Widely used in industrial gold mining, cyanide is highly toxic. While mercury persists in nature and can travel long distances, cyanide spills may result in major fish kills, water contamination, and harm to agriculture. In humans, poisoning by the chemical can occur through inhalation, ingestion, or skin or eye contact.
planetGOLD’s organizers maintain that the program does not advocate the use of cyanide and that the methods its projects adopt depend on what is accepted by local mining communities. “What we have seen is that cyanide has really taken off,” says Jennifer Wilmore Scroggins, the organization’s global communications manager. If this is what miners are going to use, planetGOLD needs to make sure that they understand the risks and that they use the substance safely, she says.
At the new operation in Sagada, Indigenous community members and artisanal miners agreed to eliminate all processing chemicals on site. planetGOLD provided shaking tables, gravity separators, and other equipment to isolate some gold mechanically.
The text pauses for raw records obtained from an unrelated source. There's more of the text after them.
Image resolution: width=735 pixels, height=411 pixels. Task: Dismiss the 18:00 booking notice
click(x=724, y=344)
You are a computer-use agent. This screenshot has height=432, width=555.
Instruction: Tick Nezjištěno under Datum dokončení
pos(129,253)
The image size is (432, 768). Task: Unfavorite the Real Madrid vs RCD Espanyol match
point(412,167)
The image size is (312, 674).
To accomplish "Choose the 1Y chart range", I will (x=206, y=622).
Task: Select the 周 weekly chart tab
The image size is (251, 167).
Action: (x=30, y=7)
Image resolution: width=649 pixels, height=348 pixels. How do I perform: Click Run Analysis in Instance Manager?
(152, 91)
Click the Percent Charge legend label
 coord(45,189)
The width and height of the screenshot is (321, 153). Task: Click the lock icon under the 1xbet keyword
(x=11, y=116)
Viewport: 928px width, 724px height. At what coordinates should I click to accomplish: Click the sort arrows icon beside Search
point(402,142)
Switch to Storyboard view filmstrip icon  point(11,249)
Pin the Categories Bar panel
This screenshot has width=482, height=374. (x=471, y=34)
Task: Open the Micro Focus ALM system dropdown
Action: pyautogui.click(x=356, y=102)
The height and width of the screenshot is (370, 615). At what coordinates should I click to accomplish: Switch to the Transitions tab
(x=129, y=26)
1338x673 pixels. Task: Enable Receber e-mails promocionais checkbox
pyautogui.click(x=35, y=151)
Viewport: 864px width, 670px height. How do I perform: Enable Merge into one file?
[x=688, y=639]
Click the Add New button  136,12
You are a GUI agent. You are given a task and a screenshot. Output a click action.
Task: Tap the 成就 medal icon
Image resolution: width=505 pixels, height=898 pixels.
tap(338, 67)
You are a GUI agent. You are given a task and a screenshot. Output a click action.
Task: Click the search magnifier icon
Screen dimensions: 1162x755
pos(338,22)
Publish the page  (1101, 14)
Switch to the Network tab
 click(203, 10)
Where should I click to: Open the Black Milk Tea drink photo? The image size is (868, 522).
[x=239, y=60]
Remaining tailings will be sent to a cyanide leaching plant 5 h away in Benguet, an industrial mining center.
Some miners and processors who are trying to move away from mercury have run into other issues. Not far from Francisco’s operation in Paracale, Regi Elnar owns a small gold-processing plant where cyanide is used. Workers unload dozens of bags of ore delivered by individual artisanal miners into a large vat, where the contents are rinsed before being added to the cyanidation tanks. But much of what the workers refine is preprocessed with mercury before it gets to Elnar’s plant.
Meters away, a furnace burns the resulting gold-cyanide-mercury mixture. A large tailing pond meant to retain discarded minerals has been dug into a slope below the plant and directly above a few homes, a brook, and lush vegetation.
“It’s not an ideal scenario,” Wilmore Scroggins says about the plant and tailing pond. “When you apply cyanide to mercury-containing tailings, it’s even more toxic and considered a worst practice under the Minamata Convention.”
“Mercury is hazardous. We are aware of that,” Elnar says.
But as cyanide increasingly overlaps mercury during the transition away from the liquid metal, the mixing problem becomes inevitable. “It’s part of the process,” Wilmore Scroggins says.
Sarah Marie Pante-Aviado, an official in Paracale who helps certify small-scale gold miners and give them legal status, is encouraged by the changes she has seen in recent years. Pante-Aviado says planetGOLD has helped empower miners to organize and advocate for themselves. Awareness and education campaigns have created widespread acceptance among miners that mercury needs to go, she adds. “Mercury was always used to process gold. They now recognize that mercury is toxic.”
Not far from Paracale, Vic Almeda, an SMBC member, says the UN-led gold-refining plant offers hope for a better future. Almeda has worked in gold mining since he was 12, first panning for it and fpr a while doing what is known as compressor mining, which involves diving deep into murky, water-filled tunnels to dig for ore with only a narrow tube providing air for breathing.
While local health data on the effects of mercury exposure remains sparse and, according to planetGOLD, a government survey conducted in 2022 was kept confidential to avoid causing panic, Almeda says the evidence is clear for him.
His father, mother, and uncle all developed bad eyesight and had problems breathing that he now attributes to mercury exposure.
“I really encourage other small-scale miners to mine here. It’s safer for them,” he says.
Paula Dupraz-Dobias is a journalist based in Switzerland.